Program Evaluation Resources
Program evaluation is a critical part of grant development and management. Sponsors often require detailed, in-depth analysis of program outcomes. Many federal sponsors require that grant programs incorporate outside evaluators. You do not need to become an evaluation expert to write or manage a grant but the more knowledge you have about the field of evaluation, the better able you will be to address sponsors’ evaluation expectations.
At minimum, grant directors should monitor, track and document program services and the number of recipients receiving units of service. Sponsors will want to see documentation of services provided. Collect and keep workshop sign-in sheets. Ask counselors to keep and file notes of their meetings with advisees and students. Create calendars of dates counseling was provided. Create student files that contain documentation of every service each student receives. Document staff contributions to the project. These backup documents can be important during an audit.
Sponsors want to see the impact on recipients of the services they have funded. Program evaluation measures the change in an individual’s knowledge, understanding, or behavior that results directly from a program intervention. When writing a proposal think carefully about what change can be expected from the intervention your program puts in place and how you can measure the impact. Keep expectations reasonable and make sure to include only outcomes you can actually measure.

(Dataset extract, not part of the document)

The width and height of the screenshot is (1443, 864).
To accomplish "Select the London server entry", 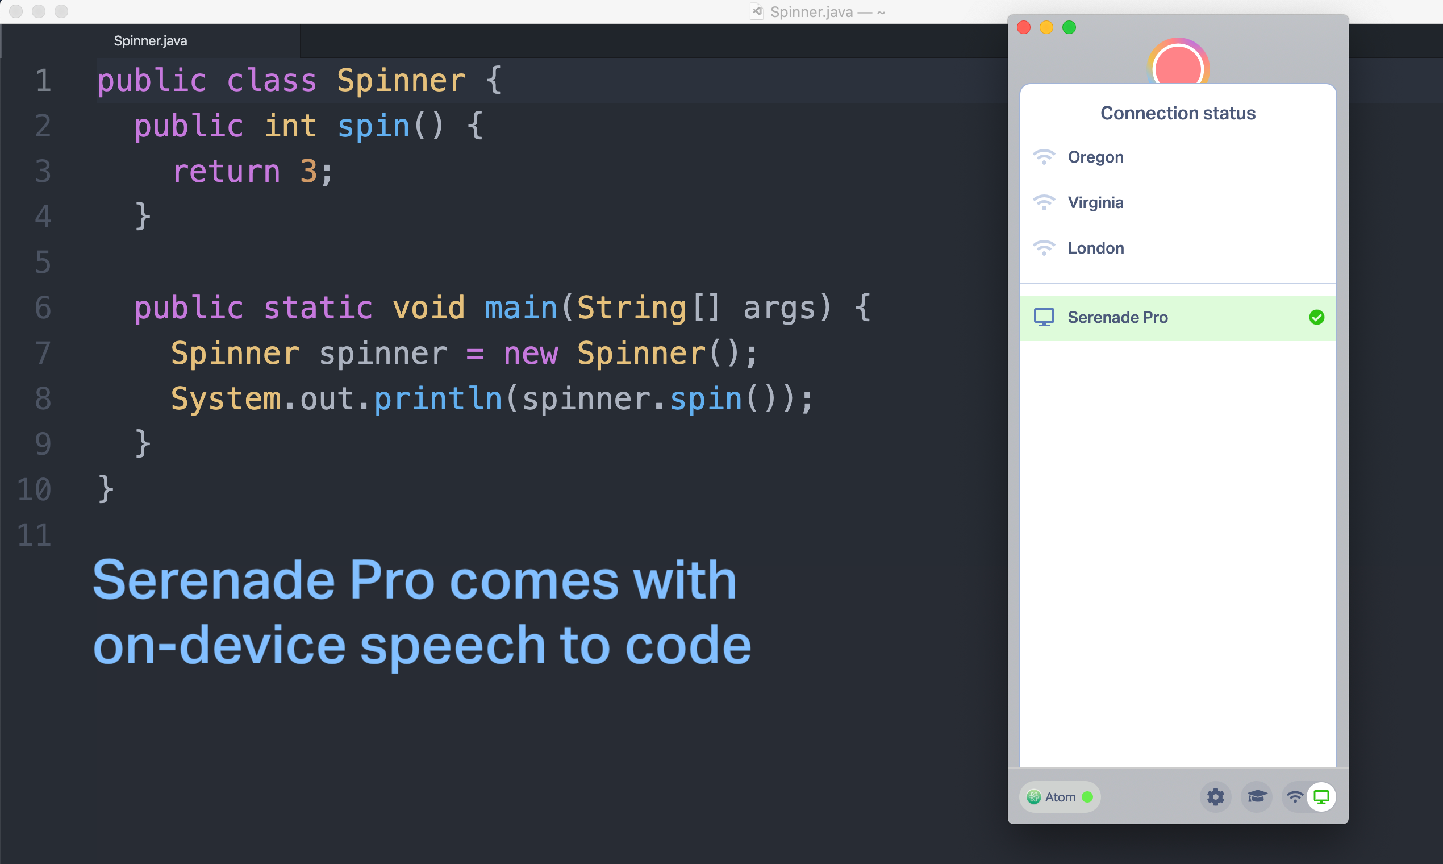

Logic models are often required to visually document the program resources, inputs, outputs, and short- term and long-term outcomes of the proposed program. To learn more about program evaluation or to find a qualified evaluator, the following resources may be helpful.
If you need to find an evaluator, the American Evaluation Association offers a list of professional evaluators. Member evaluators specialize in such areas as: college access programs, assessment in higher education, behavioral health, arts/culture/museums, distance and extension education, health professions, human services, and STEM education, among others. This is a good place to find an outside evaluator if one is required. The website also offers publications/journals, newsletters, blogs and other reading material.
Individual federal agencies offer resources on methods and approaches to evaluation. The National Science Foundation supports a separate organization dedicated to evaluating NSF’s Advanced Technological Education program called Evalu-ATE. This site offers a substantial amount of information on evaluation design, open access evaluation resources, webinars, a blog, and library of evaluation materials. Even if your program is not science related this website can be a great resource. On this page you can find multiple examples of logic models.
The Centers for Disease Control and Prevention offers Introduction to Program Evaluation for Public Health Programs: A Self-Study Guide which can be found at https://www.cdc.gov/eval/guide/index.htm.
The U.S. Department of Health and Human Services, Office of the Administration for Children & Families, Office of Planning, Research, and Evaluation offers The Program Manager's Guide to Evaluation.
The University of Kansas Center for Community Health and Development offers Evaluating Community Programs and Initiatives.
The W.K. Kellogg Foundation Logic Model Development Guide and the W.K Kellogg Foundation Evaluation Guide are frequently cited and can be downloaded from this website.